Joe’s financial freedom gets tossed into the same can as his right to privacy and due process, while his children are forced through bubble sheet pigeon holes and processed learning outcomes Idaho’s Representative Bill Sali believes this type of legislation could open the door for further intervention.
“[It would] put the federal government in the realm of private enterprise. It’s no longer a free market,” said Wayne Hoffman, spokesman for representative Sali.
Yet the federal government grows, printing its own money, eating whatever industry loses a step in the market and spreading its own boundaries. It’s as if the constitution were a mere blank page.
Thomas Jefferson said, “Is confidence or discretion, or is strict limit, the pRinciple of our constitution?” He said this when liberty, not luxury, was the primary providence of government, when morality, not money, was it’s foundational characteristic.

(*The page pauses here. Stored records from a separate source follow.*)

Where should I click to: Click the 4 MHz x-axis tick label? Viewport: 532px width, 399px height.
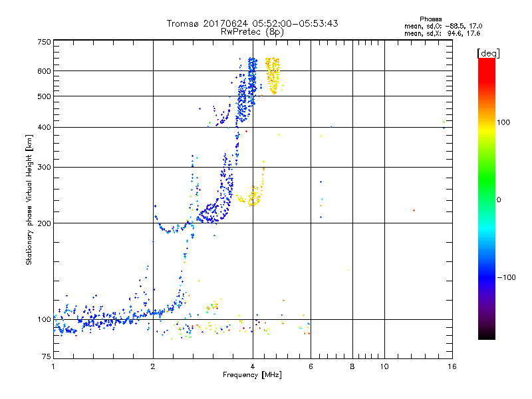tap(253, 366)
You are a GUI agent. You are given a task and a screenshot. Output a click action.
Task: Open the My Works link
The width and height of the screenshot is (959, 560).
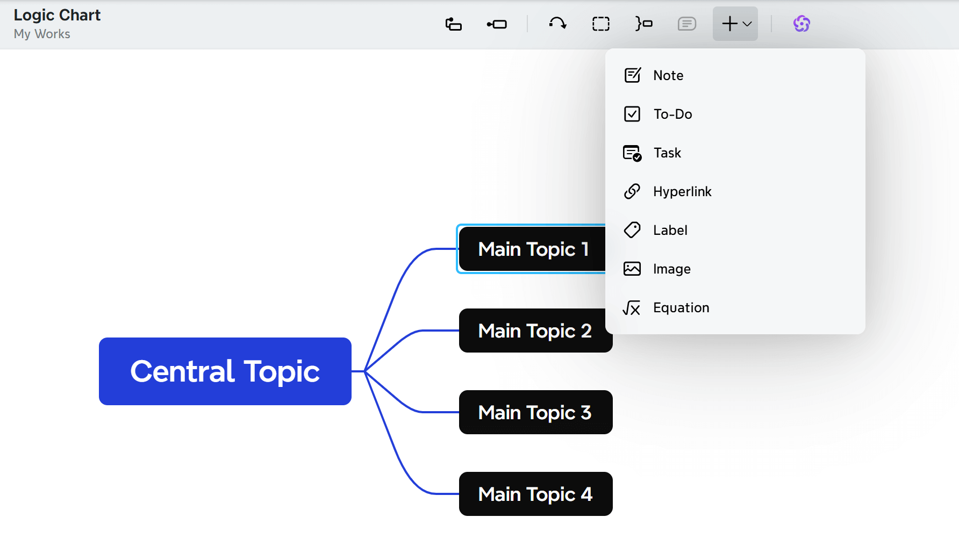[x=42, y=34]

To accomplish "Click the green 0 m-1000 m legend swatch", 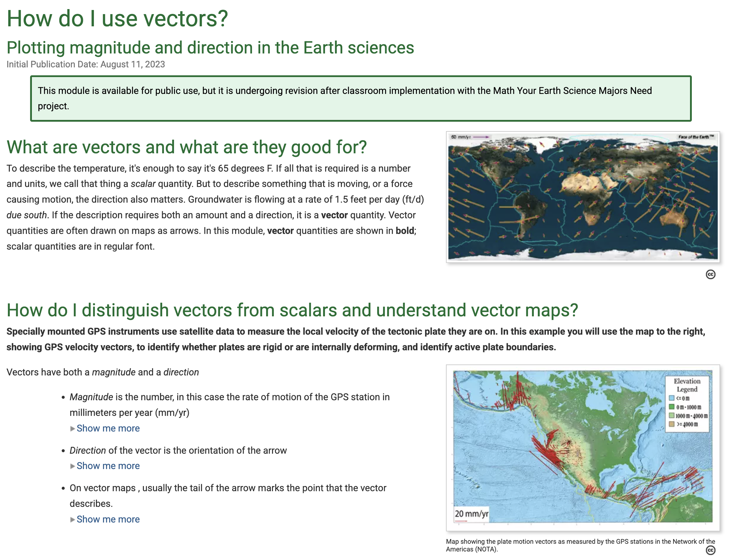I will pyautogui.click(x=671, y=407).
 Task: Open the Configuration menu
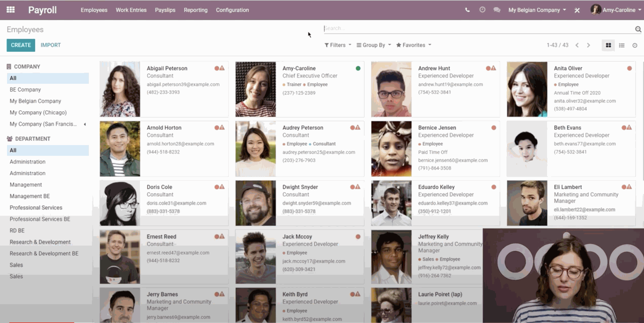[232, 10]
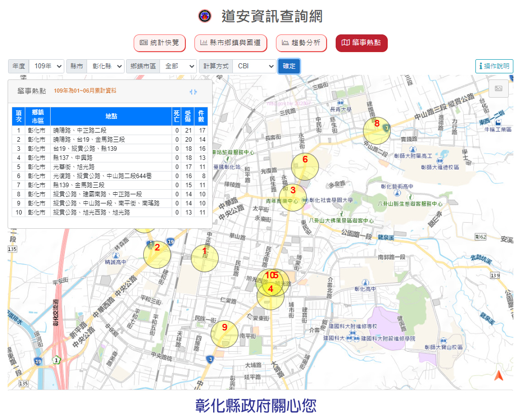Viewport: 524px width, 420px height.
Task: Open the 縣市鄉鎮與國道 tab
Action: point(231,43)
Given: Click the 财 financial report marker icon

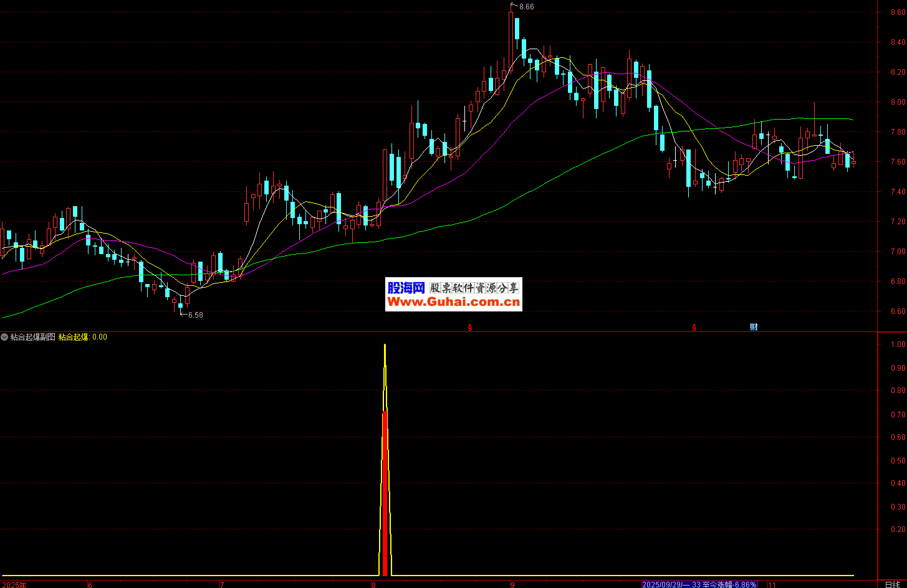Looking at the screenshot, I should [x=754, y=327].
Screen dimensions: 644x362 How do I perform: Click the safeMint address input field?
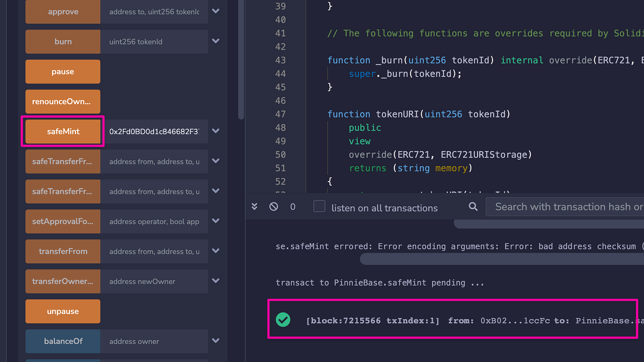(x=154, y=131)
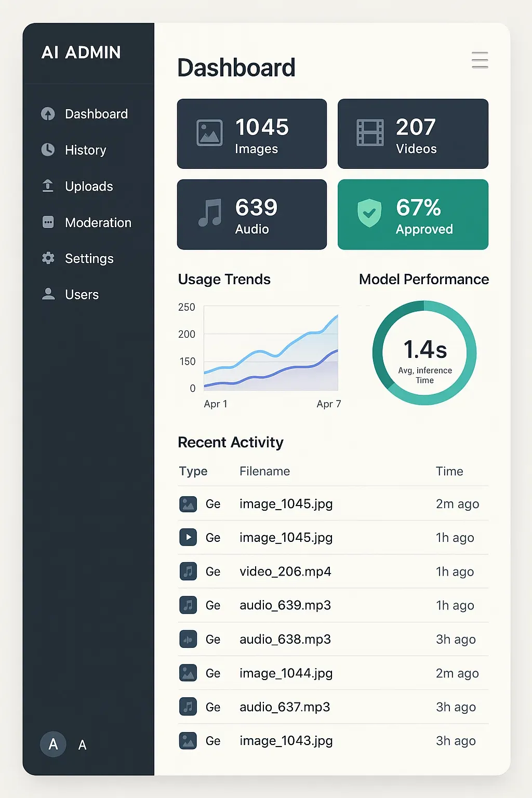Click the Uploads arrow icon
The image size is (532, 798).
click(x=48, y=186)
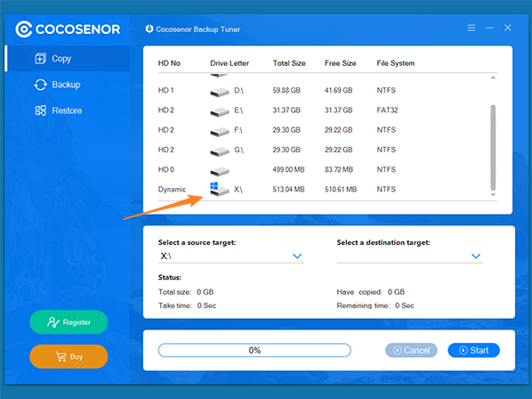Viewport: 532px width, 399px height.
Task: Expand the destination target dropdown
Action: [476, 256]
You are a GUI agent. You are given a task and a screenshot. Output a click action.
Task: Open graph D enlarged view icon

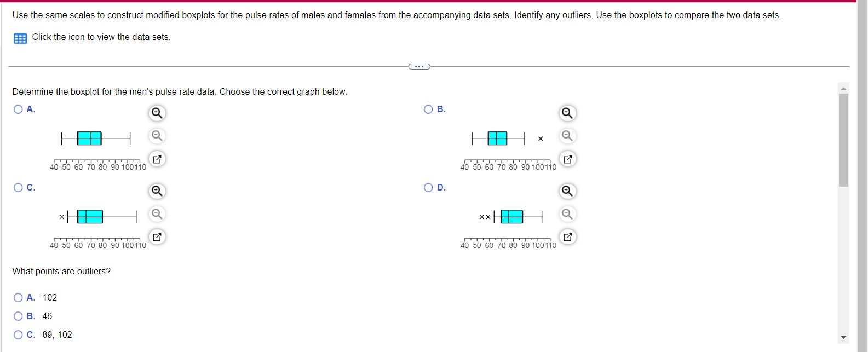point(568,236)
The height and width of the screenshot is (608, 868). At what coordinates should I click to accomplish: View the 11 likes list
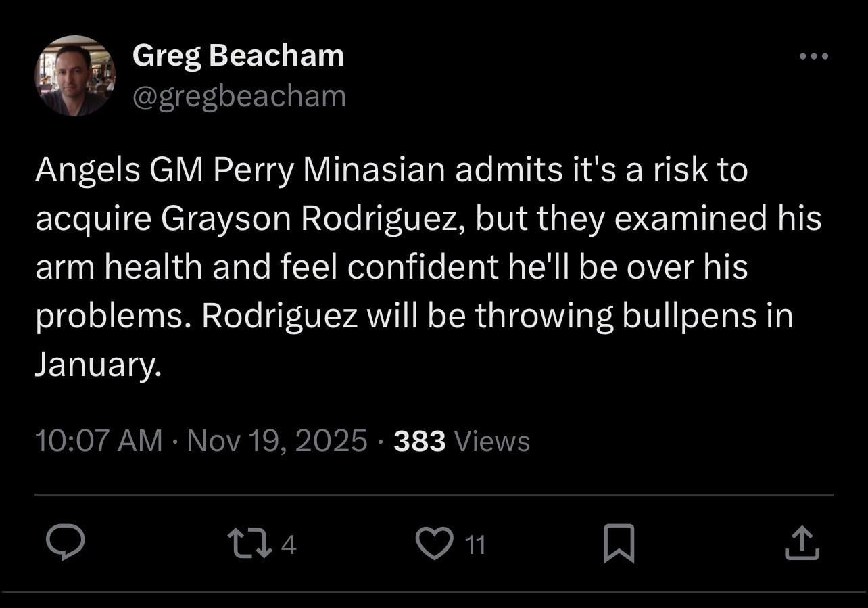(x=475, y=544)
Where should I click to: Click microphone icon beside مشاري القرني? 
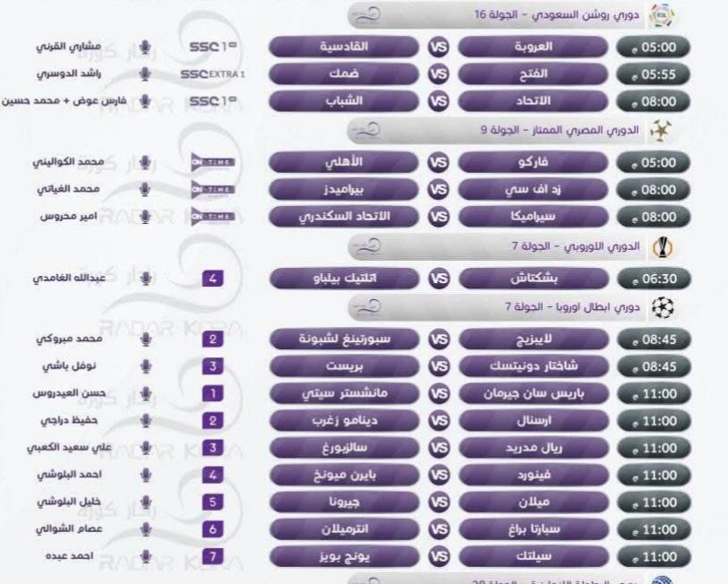pos(145,47)
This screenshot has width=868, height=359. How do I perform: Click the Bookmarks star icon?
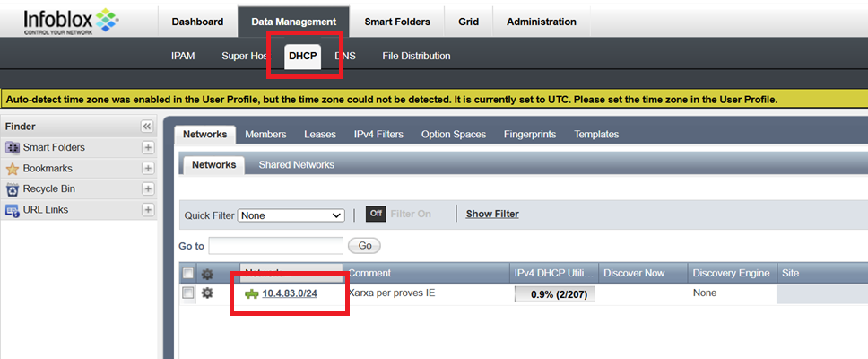13,168
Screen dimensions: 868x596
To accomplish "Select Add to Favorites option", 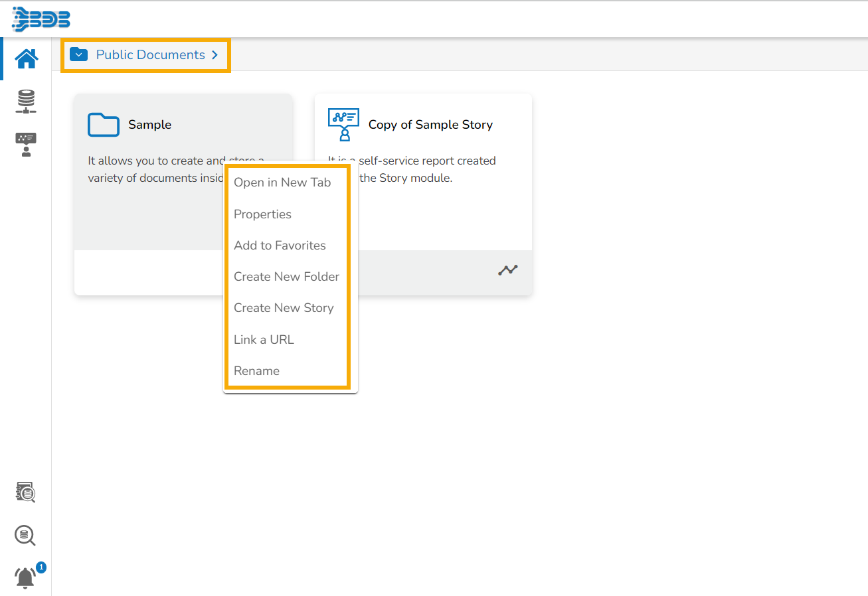I will pyautogui.click(x=280, y=246).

The action of these bailouts seeks to sustain the promiscuous lifestyles that have become stereotypical to American culture.
“Wait, what?”
Even you, Joe.
Frivolity does not escape even the tiniest
of consumers.
We demand instant gratification,from music and fast food all the way to vehicles and homes, and we put it all on credit. These falling financial institutions wanted money and they, along with the Federal Reserve who kept interest rates artificially low, found a way to create it out of thin air and then write off all obligation by selling it on the open market.
The failure of these immoral institutions is the inevitability that is promised by true free enterprise and the results of such failures could mean dramatic changes, not only in our bank accounts, but in our lifestyles.
Morality comforts not the man who desires to be fed, but cradles he who chooses for himself that which is right over that which feels warm. The choice is ours to remain free and brave the cold, or sign over our freedom for a blanket.